STS-34 Atlantis (October 18–23, 1989) launched from the Kennedy Space Center in Florida, and landed at Edwards Air Force Base in California. During the mission, the crew deployed the Galileo probe to explore Jupiter, operated the Shuttle Solar Backscatter Ultraviolet Instrument (SSBUV) to map atmospheric ozone, conducted several medical experiments, and numerous scientific experiments. Mission objectives were accomplished in 79 orbits of the Earth, traveling 1.8 million miles in 119 hours and 41 minutes.

STS-50 Columbia (June 25, 1992 – July 9, 1992) launched and landed at the Kennedy Space Center in Florida. STS-50 was the first flight of the United States Microgravity Laboratory and the first Extended Duration Orbiter flight. Over a two-week period, the crew conducted scientific experiments involving crystal growth, fluid physics, fluid dynamics, biological science, and combustion science. Mission objectives were accomplished in 221 orbits of the Earth, traveling 5.7 million miles in 331 hours 30 seconds and 4 minutes in space.
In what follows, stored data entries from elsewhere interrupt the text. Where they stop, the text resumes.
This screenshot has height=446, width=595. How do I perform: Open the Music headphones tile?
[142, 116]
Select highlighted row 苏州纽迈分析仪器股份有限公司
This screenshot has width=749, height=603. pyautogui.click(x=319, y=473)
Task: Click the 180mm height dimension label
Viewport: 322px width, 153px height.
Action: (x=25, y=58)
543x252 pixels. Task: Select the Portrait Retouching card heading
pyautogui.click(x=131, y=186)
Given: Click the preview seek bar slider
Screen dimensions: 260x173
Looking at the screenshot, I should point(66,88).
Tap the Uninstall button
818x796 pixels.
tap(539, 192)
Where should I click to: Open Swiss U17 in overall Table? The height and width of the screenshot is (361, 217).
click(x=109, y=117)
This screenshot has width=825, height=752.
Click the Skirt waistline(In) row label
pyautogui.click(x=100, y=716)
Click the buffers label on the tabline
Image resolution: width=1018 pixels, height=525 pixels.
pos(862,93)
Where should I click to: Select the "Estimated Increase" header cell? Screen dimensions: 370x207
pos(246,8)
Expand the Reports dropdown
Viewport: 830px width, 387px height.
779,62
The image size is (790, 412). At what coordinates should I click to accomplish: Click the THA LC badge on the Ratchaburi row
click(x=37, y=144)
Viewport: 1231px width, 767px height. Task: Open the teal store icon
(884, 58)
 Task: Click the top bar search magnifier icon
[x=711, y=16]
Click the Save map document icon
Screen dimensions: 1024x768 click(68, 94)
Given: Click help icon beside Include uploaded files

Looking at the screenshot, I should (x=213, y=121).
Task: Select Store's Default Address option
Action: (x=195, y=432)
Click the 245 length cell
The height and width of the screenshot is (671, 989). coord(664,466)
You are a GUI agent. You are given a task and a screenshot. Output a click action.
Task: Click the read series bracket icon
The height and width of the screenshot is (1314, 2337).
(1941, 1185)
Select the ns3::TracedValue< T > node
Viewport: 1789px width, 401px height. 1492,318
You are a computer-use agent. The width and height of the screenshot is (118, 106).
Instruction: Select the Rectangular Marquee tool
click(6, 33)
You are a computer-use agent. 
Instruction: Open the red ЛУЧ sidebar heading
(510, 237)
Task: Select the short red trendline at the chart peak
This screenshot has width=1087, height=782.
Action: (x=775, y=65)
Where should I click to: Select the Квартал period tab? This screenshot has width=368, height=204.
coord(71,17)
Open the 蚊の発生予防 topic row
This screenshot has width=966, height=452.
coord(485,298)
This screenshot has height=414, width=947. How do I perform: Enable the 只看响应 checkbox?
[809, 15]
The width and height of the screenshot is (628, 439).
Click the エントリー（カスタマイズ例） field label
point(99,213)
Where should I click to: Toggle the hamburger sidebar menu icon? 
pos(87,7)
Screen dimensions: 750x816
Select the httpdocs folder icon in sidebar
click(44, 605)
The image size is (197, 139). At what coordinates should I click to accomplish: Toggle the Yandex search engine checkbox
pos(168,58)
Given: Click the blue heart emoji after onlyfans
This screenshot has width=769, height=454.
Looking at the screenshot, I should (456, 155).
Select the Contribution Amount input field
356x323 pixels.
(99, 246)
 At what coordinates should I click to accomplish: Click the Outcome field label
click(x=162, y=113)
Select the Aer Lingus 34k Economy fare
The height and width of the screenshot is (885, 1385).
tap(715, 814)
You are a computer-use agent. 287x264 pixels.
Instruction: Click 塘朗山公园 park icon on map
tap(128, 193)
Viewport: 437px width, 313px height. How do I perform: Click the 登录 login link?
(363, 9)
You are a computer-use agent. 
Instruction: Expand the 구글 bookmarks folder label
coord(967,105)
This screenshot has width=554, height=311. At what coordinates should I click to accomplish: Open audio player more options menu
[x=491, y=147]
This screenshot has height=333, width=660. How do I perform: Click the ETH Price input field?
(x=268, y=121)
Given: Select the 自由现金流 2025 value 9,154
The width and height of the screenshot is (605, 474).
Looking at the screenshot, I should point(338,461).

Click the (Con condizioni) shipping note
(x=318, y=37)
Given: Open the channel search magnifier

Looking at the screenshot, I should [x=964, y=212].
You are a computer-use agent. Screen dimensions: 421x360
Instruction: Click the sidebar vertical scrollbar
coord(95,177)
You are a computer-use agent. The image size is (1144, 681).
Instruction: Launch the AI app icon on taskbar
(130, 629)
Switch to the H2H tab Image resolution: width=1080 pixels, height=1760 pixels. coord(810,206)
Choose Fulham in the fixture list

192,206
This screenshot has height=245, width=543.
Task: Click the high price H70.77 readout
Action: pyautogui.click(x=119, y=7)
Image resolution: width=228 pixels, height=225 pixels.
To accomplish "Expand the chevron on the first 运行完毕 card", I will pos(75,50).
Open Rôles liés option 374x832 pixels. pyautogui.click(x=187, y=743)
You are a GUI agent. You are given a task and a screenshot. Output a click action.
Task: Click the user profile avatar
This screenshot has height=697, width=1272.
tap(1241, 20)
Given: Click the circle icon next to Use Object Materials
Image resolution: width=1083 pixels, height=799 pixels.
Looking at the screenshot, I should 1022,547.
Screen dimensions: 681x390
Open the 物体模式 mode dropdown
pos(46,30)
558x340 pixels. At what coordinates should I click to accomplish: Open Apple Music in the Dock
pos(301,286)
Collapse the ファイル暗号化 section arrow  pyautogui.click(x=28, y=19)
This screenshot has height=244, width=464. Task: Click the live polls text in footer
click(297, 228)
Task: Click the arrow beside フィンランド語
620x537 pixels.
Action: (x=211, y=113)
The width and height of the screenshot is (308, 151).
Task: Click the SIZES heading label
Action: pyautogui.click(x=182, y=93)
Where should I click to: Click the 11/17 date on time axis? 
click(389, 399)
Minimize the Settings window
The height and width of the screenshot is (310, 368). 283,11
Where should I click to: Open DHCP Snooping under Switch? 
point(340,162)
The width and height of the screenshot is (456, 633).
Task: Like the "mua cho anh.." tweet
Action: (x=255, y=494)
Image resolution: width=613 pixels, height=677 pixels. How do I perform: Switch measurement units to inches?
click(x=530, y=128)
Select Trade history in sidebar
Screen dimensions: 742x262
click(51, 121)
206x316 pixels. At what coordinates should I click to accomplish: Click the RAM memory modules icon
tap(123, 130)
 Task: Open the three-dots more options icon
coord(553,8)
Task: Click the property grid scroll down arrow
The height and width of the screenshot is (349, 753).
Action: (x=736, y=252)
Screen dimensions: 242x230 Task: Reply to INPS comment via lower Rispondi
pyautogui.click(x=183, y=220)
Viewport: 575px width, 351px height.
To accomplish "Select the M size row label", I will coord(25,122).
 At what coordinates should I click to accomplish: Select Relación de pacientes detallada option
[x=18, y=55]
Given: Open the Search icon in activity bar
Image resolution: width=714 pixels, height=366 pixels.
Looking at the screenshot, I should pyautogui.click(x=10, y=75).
STS-71 Atlantis (June 27 – July 7, 1995) launched from the Kennedy Space Center with a seven-member crew and returned there with an eight-member crew. STS-71 was the first Space Shuttle mission to dock with the Russian Space Station Mir, and involved an exchange of crews. The Atlantis Space Shuttle was modified to carry a docking system compatible with the Russian Mir Space Station. It also carried a Spacelab module in the payload bay in which the crew performed various life sciences experiments and data collections. Mission accomplished in 153 orbits of the Earth, traveling 4.1 million miles in 235 hours and 23 minutes.